We had devices in the field running MQTT with update frequency from once/hour to once every 12 hours for years without any problem.

— Reply to this email directly, view it on GitHub https://github.com/techstudio-design/SimpleNB/issues/10#issuecomment-1902871524, or unsubscribe https://github.com/notifications/unsubscribe-auth/AENX2LWI4QKAVPI2U2HWZWDYPW777AVCNFSM6AAAAABCC2JVAGVHI2DSMVQWIX3LMV43OSLTON2WKQ3PNVWWK3TUHMYTSMBSHA3TCNJSGQ . You are receiving this because you authored the thread.Message ID: @.***>

e-tinkers commented 8 months ago

I'm not suggesting of using WiFi, but recommend to use the WiFi to test your infrastructure to see if the problem still can be observed, if you still experienced the same behaviour, that's means the problem is caused by the MQTT client, and/or the MQTT Broker, not because of the transport layer or TCP stack.
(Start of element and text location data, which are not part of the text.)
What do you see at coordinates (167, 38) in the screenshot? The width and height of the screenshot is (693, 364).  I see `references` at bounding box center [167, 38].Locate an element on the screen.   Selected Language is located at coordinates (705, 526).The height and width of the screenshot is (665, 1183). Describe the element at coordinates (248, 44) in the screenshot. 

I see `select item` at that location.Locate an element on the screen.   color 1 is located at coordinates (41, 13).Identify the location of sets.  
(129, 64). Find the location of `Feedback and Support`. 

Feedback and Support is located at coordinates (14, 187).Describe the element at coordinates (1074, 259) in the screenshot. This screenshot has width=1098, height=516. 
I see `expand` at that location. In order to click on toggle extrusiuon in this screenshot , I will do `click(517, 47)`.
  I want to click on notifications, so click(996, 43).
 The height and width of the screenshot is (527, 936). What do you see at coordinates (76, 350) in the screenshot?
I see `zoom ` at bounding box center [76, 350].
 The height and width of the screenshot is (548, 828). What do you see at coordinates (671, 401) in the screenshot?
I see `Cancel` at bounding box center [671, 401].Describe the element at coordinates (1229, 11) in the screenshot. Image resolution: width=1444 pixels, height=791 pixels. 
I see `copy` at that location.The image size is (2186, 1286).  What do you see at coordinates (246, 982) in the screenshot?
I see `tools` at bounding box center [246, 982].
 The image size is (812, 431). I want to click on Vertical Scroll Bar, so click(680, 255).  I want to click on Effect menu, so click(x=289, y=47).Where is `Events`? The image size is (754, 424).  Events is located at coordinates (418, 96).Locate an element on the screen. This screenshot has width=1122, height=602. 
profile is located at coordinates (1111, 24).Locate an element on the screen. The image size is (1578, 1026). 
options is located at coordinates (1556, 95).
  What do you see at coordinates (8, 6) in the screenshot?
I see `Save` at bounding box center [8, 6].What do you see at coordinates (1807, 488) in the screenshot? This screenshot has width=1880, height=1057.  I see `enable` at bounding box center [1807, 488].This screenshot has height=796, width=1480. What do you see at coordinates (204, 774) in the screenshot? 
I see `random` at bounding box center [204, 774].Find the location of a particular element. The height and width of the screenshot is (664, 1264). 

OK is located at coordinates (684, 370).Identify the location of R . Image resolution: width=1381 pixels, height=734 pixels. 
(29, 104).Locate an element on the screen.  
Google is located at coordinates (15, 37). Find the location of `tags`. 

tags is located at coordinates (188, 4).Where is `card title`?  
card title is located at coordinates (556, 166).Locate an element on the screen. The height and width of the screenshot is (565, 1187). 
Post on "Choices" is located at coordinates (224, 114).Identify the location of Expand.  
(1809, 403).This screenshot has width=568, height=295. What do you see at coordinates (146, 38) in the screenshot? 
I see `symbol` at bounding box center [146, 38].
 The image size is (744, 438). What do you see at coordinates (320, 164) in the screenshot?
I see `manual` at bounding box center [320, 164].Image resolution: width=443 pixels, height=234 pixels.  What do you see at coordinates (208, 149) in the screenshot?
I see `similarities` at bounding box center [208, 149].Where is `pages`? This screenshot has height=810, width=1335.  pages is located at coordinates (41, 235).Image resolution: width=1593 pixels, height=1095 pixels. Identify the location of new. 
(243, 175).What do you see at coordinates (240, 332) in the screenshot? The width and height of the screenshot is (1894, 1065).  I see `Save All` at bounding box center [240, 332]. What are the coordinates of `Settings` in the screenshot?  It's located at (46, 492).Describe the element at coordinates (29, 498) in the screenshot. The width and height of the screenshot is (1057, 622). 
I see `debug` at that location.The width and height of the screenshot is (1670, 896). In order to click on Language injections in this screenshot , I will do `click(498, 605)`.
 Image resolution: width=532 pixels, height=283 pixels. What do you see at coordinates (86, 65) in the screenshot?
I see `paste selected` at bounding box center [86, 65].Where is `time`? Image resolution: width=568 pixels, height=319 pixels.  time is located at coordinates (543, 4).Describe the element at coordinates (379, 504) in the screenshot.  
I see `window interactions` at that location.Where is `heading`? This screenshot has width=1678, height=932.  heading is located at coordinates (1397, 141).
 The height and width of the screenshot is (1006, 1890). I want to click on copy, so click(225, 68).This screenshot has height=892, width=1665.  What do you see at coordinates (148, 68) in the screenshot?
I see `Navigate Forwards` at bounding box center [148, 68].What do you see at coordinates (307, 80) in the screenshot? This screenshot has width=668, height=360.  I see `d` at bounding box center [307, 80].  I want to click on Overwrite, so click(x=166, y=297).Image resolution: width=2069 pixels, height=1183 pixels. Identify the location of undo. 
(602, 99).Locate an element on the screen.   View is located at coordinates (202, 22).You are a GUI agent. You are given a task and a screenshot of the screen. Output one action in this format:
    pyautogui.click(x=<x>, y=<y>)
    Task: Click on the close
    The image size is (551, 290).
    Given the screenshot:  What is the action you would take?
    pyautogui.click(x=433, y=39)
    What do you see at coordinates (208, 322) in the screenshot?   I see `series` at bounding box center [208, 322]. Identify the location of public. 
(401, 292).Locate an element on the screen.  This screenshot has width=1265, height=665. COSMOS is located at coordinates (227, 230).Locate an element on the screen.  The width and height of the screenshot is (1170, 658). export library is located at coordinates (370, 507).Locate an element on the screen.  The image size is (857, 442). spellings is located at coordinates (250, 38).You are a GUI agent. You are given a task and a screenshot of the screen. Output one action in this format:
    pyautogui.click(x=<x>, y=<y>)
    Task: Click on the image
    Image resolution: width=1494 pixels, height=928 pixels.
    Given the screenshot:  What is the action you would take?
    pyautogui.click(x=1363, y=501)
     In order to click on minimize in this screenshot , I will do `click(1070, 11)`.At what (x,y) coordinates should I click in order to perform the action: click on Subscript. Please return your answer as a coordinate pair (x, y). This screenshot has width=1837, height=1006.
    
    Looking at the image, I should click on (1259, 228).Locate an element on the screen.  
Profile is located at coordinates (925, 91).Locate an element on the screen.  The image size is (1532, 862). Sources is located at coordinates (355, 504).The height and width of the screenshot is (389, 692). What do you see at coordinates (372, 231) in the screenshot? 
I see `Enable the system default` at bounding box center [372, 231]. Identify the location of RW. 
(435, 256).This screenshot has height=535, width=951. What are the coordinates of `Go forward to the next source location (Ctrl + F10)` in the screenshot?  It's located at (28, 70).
I don't have any experience with hiveMQ so we can't comment further on its performance.

techstudio-design commented 8 months ago

I'm going to close this issue until there is clear proof that the issue is caused by the SimpleNB.

BTW, as per what you described in your use-case, I think you might want to test SIM7070G instead of SIM7080G as SIM7070G support Class 3 power class which is allowed under the FCC regulation to be used in US market, it has larger form factor but higher power output, with the same Qualcomm chips as the SIM7080G.

jftaylorMn commented 8 months ago

Thank you Henry, I think it is fine to close this issue. It isn't clear if the problem of the socket being closed is falls under your scope or the HiveMQ broker or some other source. I'm not sure how I can isolate that. I see that basically your code is setting up the connection over GSM, and the pubsub client is doing the bulk of the MQTT work. Since it will be difficult to determine the actual source, I have created a watchdog task that will force the mqtt connect method to fail after a timeout period and then recover gracefully without losing data.

In addition to that workaround, I did some testing on-site over the weekend and see better signal strength (19-22), so maybe cell service is improved? Also, since the frequency of connections is much lower (1 hour vs 1 minute), that could also add to the stability. The code is using the same clientID and so far has not experienced any socket errors. It will take time to know if the problems are in the past. I can see that each MQTT connection (not using security) has an overhead of about 1K, so there would be benefits in keeping the connection open. Perhaps your suggestion of the SIM7070G would make that more feasible.

Thanks for the help, the SimpleNB library, and your advice.